= Stated goal =
If you tally the lines of the data below that contain the string "Where", how many are there? Reply with the number only.

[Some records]

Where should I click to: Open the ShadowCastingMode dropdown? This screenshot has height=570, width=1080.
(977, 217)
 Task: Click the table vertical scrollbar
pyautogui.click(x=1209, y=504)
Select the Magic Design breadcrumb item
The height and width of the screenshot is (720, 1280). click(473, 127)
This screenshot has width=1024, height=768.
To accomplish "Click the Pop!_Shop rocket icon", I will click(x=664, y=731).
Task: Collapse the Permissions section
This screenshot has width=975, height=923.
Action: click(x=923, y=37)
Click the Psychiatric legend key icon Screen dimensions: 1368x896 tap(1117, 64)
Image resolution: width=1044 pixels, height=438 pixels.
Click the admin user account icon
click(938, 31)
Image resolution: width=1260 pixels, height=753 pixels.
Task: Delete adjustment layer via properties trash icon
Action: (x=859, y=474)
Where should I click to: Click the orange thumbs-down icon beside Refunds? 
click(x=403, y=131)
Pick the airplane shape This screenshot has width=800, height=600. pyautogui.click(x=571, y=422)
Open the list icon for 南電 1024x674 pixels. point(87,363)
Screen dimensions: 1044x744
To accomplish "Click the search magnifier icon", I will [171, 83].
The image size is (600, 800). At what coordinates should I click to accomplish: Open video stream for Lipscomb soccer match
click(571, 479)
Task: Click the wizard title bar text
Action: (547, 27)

= Exercise response =
2